Is Suboxone a Cure for Painkiller Addiction?

Is Suboxone a Cure for Painkiller Addiction?

Sales of painkillers have risen by 300 percent since 1999. Along with that the number of people abusing them and dying from overdoses has increased. The nation’s Center for Disease Control and Prevention (CDC) reports that 100 people die every day from drug overdose, the majority of which are prescription painkillers. In fact, deaths from drug overdose have tripled since 1990. Prescription painkillers take more American lives than heroin and cocaine together. Some are hoping that a drug called Suboxone could help stem the tide.

Prescription painkillers are most often given to patients following dental surgeries or for management of chronic pain/illness. The top three prescription drugs of abuse are:

  • Opioids: These are pain relieving drugs the most often prescribed of which are oxycodone (brand names OxyContin, Percocet), hydrocodone (Vicodin, Fentanyl), codeine and methadone.
  • Benzodiazepines: These drugs are used to reduce anxiety and aid sleep. The most popularly prescribed of these are alprazolam (Xanax), lorazepam (Ativan) and diazepam (Valium).
  • Amphetamines: These are drugs used to stimulate the central nervous system and are most often used to treat ADHD. Methylphenidate (aka Ritalin or Concerta) and dextroamphetamine (Adderall, Adderall XR) are the most notable.

A team of researchers from Mclean Hospital, which is associated with the Harvard Medical School, conducted the first sizable study of prescription drug abuse limited to those who were addicted to opioids. The team worked with 653 opioid abusers who sought outpatient treatment for their addiction.

The randomized trial treated participants at multiple sites in a two-phase treatment mode. Phase I saw patients stabilized with Suboxone treatments, followed by a tapering off period of 2 weeks and concluding with an 8 week follow up sans medication. Those who failed to recover in Phase I were admitted to Phase II which began with a 12-week Suboxone induced stabilizing period, followed by 4 weeks of tapering off and an 8-week post-medication follow-up.

Although the researchers felt that the study population was nearly perfect – addicts had short histories of substance abuse, they were mostly employed and the majority had never before sought drug treatment – the results were less than ideal.

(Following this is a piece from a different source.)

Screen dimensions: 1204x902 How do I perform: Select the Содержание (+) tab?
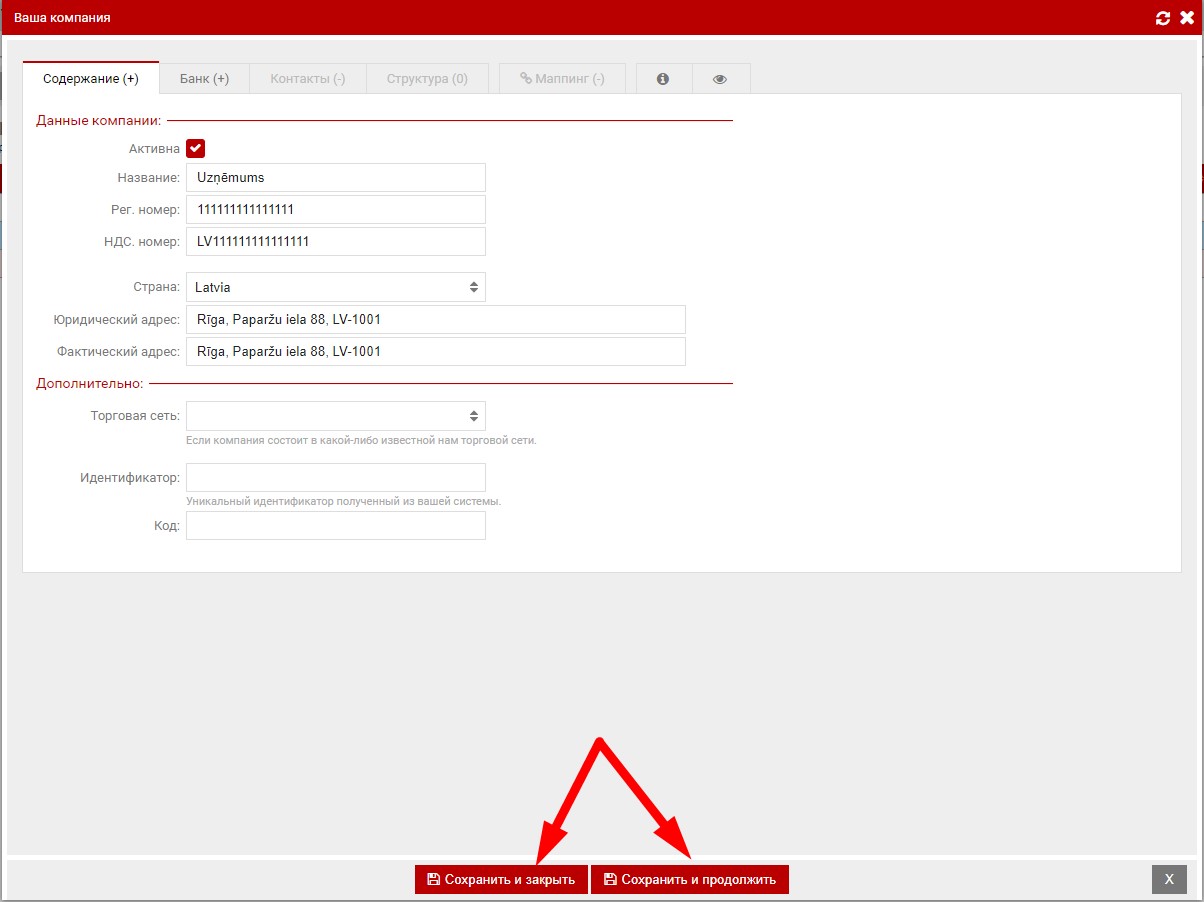click(91, 79)
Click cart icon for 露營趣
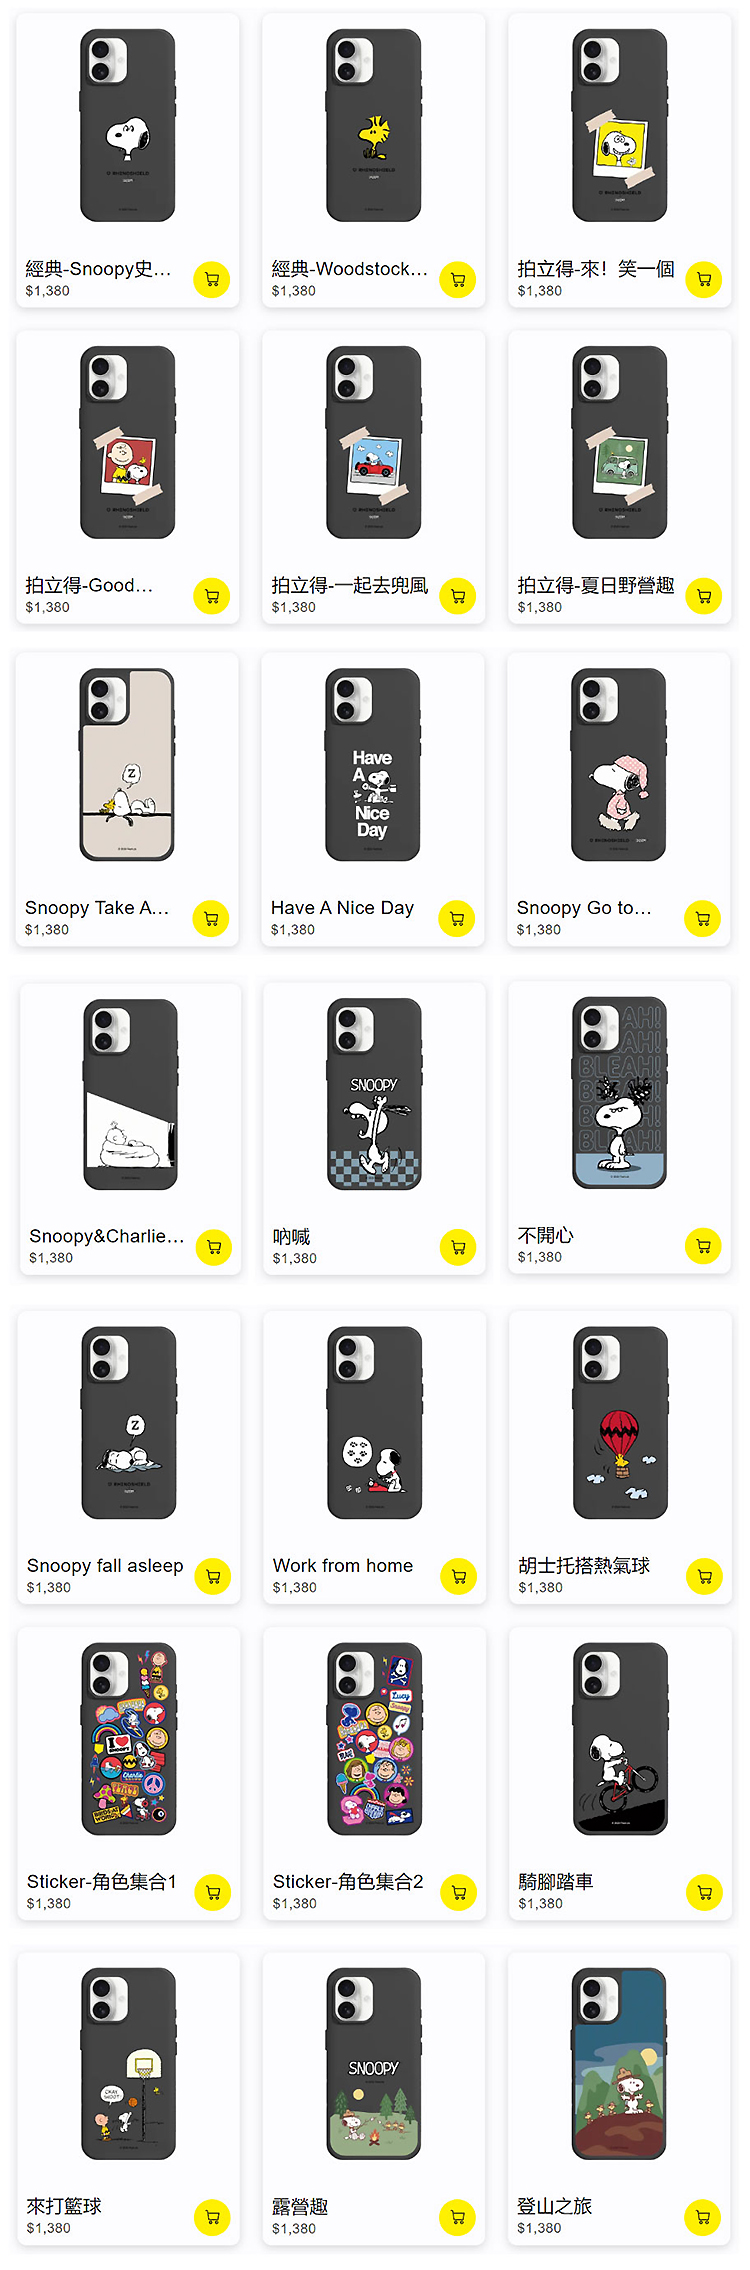This screenshot has height=2270, width=750. click(458, 2217)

During Phase I, 6.6 percent of participants successfully beat their addiction through Suboxone treatment. During Phase II, 49.2 percent of participants found similar success. However, 90 percent of those involved in the study relapsed during the tapering off periods, revealing that Suboxone provided only the most temporary recovery.

Research physicians call the study a cautionary tale that highlights the necessity of further studies in order to determine if long-term Suboxone treatment could lead to freedom from prescription drug addictions. With prescription abuse statistics rising and overdose deaths mounting, viable solutions are needed. In the meantime, most abusers of prescription drugs manage to get them from friends or relatives so, for now, proper use, storage and destruction of unused prescription medications is still the best hedge against the soaring drug-related figures.